Stereotactic Radiosurgery for Acoustic Neuroma

Radiosurgery, also called stereotactic radiosurgery, is a noninvasive procedure that uses precisely focused, narrow beams of radiation to treat the acoustic neuroma while limiting the amount of radiation that affects surrounding structures, including the hearing, balance, and facial nerves. This form of radiation therapy can reduce the growth of an acoustic neuroma. Doctors may recommend radiosurgery for older patients with acoustic neuromas who might be too fragile to endure more invasive treatment.  Radiosurgery may also be used in combination with surgery for large tumors that cannot be removed completely without permanently damaging the facial nerve or other structures.

Some studies report cancers developing within the field of radiation treatment for acoustic neuroma.

What if an acoustic neuroma returns after radiosurgery?
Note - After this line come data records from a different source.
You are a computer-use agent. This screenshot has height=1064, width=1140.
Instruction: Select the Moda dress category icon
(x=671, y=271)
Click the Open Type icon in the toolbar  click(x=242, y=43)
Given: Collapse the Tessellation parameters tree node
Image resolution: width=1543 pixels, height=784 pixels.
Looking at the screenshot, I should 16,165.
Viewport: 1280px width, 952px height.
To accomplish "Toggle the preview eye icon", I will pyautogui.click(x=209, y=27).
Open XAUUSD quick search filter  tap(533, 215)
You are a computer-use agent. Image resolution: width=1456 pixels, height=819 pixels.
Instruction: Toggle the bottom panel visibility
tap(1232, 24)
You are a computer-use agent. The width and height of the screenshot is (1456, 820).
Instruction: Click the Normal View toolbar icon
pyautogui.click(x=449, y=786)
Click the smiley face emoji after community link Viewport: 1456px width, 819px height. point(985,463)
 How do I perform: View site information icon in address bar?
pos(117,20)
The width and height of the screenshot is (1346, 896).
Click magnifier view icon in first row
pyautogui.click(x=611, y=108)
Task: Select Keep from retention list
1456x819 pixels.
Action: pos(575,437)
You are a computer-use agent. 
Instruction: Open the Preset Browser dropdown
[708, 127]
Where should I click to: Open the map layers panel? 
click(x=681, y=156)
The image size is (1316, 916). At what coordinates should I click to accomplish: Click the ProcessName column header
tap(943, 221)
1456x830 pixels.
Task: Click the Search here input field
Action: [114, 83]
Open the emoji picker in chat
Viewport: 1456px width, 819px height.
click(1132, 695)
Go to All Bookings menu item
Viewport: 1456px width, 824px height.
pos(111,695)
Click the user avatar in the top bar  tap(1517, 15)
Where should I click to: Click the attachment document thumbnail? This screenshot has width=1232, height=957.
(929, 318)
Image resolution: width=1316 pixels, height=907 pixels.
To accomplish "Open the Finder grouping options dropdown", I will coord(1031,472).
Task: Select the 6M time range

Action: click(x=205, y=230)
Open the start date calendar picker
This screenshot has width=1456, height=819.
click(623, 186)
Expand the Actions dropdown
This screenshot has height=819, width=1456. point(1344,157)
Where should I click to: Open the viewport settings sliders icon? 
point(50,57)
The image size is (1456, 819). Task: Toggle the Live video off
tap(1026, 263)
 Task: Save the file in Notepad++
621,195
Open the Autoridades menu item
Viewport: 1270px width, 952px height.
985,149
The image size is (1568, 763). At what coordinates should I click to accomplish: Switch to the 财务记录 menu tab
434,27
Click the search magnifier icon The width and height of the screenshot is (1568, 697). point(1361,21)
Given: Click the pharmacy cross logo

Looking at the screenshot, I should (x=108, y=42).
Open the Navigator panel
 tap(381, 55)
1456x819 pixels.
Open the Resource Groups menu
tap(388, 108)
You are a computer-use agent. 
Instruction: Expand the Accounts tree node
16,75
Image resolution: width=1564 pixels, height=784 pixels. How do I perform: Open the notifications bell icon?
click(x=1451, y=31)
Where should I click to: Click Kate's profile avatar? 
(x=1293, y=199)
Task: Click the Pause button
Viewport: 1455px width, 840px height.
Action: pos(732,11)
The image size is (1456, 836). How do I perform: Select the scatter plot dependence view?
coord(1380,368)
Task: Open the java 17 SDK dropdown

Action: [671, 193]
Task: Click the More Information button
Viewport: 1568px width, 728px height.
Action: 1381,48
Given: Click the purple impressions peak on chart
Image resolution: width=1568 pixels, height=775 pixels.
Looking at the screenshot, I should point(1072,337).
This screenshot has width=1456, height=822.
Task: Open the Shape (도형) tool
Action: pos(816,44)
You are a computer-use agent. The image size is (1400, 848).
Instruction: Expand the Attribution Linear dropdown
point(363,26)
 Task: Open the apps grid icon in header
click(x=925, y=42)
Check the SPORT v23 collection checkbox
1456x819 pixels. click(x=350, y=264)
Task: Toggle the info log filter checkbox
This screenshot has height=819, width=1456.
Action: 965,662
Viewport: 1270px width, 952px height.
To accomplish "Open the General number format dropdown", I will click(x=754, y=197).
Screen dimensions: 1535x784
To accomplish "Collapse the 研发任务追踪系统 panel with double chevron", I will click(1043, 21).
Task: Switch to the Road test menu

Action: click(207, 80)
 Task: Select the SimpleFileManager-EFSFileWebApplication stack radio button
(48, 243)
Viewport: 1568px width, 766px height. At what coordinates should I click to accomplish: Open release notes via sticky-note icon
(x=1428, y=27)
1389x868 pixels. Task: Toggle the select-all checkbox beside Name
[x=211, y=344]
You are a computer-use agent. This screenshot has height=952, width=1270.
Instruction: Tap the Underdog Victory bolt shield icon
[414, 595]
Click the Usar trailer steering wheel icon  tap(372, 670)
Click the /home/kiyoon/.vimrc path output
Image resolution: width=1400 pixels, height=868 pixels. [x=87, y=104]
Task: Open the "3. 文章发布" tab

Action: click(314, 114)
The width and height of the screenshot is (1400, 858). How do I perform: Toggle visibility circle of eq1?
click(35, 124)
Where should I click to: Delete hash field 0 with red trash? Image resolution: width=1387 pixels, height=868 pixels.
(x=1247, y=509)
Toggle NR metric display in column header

Radiation treatment requires ongoing follow-up and annual scans to watch for tumor regrowth. Parts of the tumor unaffected by the radiation may give rise to new growth. Signs of an acoustic neuroma coming back could include facial muscle weakness and spasms that slowly worsen, and new growth can often be seen on an MRI scan. Few studies have documented the effects of radiation beyond five years.

Repeated radiation for an acoustic neuroma that comes back after radiosurgery is typically unsafe, and the doctor may recommend surgery. Acoustic neuroma surgery after radiotherapy treatment can be complicated by scar tissue (fibrosis) that can make it difficult to separate the tumor from adjacent nerves.

What is the difference between unilateral and bilateral vestibular schwannomas?

Unilateral vestibular schwannomas affect only one ear. They account for approximately 8 percent of all tumors inside the skull; approximately one out of every 100,000 individuals per year develops a vestibular schwannoma. Symptoms may develop at any age but usually occur between the ages of 30 and 60 years. Most unilateral vestibular schwannomas are not hereditary and occur sporadically.

Approximately one out of every 100,000 individuals per year develops a vestibular schwannoma.

Bilateral vestibular schwannomas affect both hearing nerves and are usually associated with a genetic disorder called neurofibromatosis type 2 (NF2). Half of the affected individuals have inherited the disorder from an affected parent and half seem to have a mutation for the first time in their family. Each child of an affected parent has a 50 percent chance of inheriting the disorder. Unlike those with unilateral vestibular schwannoma, individuals with NF2 usually develop symptoms in their teens or early adulthood. In addition, patients with NF2 usually develop multiple brain and spinal cord-related tumors. They also can develop tumors of the nerves important for swallowing, speech, eye and facial movement, and facial sensation. Determining the best management of the vestibular schwannomas as well as the additional nerve, brain, and spinal cord tumors is more complicated than deciding how to treat a unilateral vestibular schwannoma. Further research is needed to determine the best treatment for individuals with NF2.

Scientists believe that both unilateral and bilateral vestibular schwannomas form following the loss of the function of a gene on chromosome 22. (A gene is a small section of DNA responsible for a particular characteristic like hair color or skin tone). Scientists believe that this particular gene on chromosome 22 produces a protein that controls the growth of Schwann cells. When this gene malfunctions, Schwann’s cell growth is uncontrolled, resulting in a tumor. Scientists also think that this gene may help control the growth of other types of tumors. In NF2 patients, the faulty gene on chromosome 22 is inherited. For individuals with unilateral vestibular schwannoma, however, some scientists hypothesize that this gene somehow loses its ability to function properly.